## TASK BRIEF:
Summarize the passage below on quantifying screening-library bias in two sentences.

DOCUMENT PASSAGE below:

Quantifying library bias requires three sets of molecules: one that represents all of chemical space, one that represents molecules that proteins are intrinsically likely to recognize—defining the optimal bias, and one that represents screening libraries. The set representing chemical space previously seemed inaccessible. Recently, however, Fink and Reymond have calculated all of the synthetically accessible molecules with 11 or fewer non-hydrogen (heavy) atoms composed of first row elements (C, N, O, and F); there are over 26 million of these, not allowing for stereochemistry.16 Whereas these molecules are small compared to most biologically interesting compounds, this Generated DataBase (GDB) is comprehensive, giving us the full unbiased set within its boundary criteria. For the molecules that proteins are likely to bind—defining the bias—several sets are possible, such as those molecules that have become drugs. Indeed, several investigators have adopted this approach when asking “what is drug-likeness and how can libraries be biased towards it?”17,18 Here, however, we ask why one should expect to find any hits from screening, and so need a reference set that captures protein recognition in general. For this purpose drugs are imperfect, reflecting many other criteria, like bioavailability, and are backward-looking, capturing information only on a small number of targets. We therefore chose metabolites and natural products from the KEGG (2 018 molecules) and the Dictionary of Natural Products (141 985 molecules) databases, respectively. These molecules are recognized by at least one protein in the biosphere, often many, and are out-group molecules, uninfluenced by human invention. For the set of molecules representing screening libraries we use those molecules that are commercially available, reasoning that most HTS libraries, even in the pharmaceutical industry, are largely composed of molecules that have been purchased from commercial vendors, or closely resemble them (for the MLSMR, the US national screening collection, almost all of the ~300 000 molecules are commercially sourced). To compare the commercially available molecules to those of the GDB, we restrict the former by the same criteria: only purchasable molecules with 11 or fewer heavy atoms composed of first row elements are considered. There are 25 810 such molecules in the ZINC database of commercially available molecules (; we refer to these as the purchasable-GDB (Fig. 1).

End of DOCUMENT PASSAGE.
RECORDED DATA below:

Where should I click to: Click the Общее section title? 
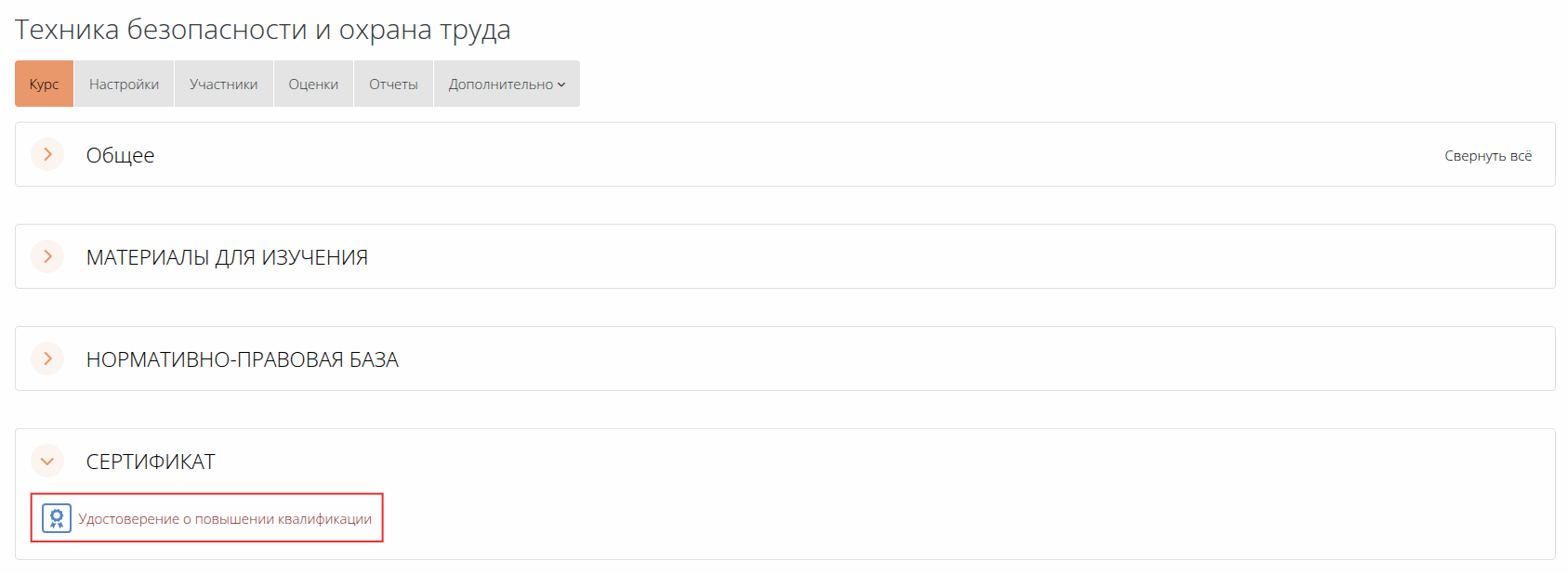tap(120, 155)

End of RECORDED DATA.

## COMPLETED EXERCISE:
Quantifying library bias requires three sets of molecules. The Generated DataBase, with over 26 million synthetically accessible molecules of 11 or fewer heavy atoms built from C, N, O, and F, represents chemical space; metabolites and natural products from KEGG and the Dictionary of Natural Products serve as the reference for protein recognition, since drugs reflect other criteria and cover few targets; and the 25 810 commercially available molecules in ZINC that meet the same size and element criteria, called the purchasable-GDB, represent screening libraries.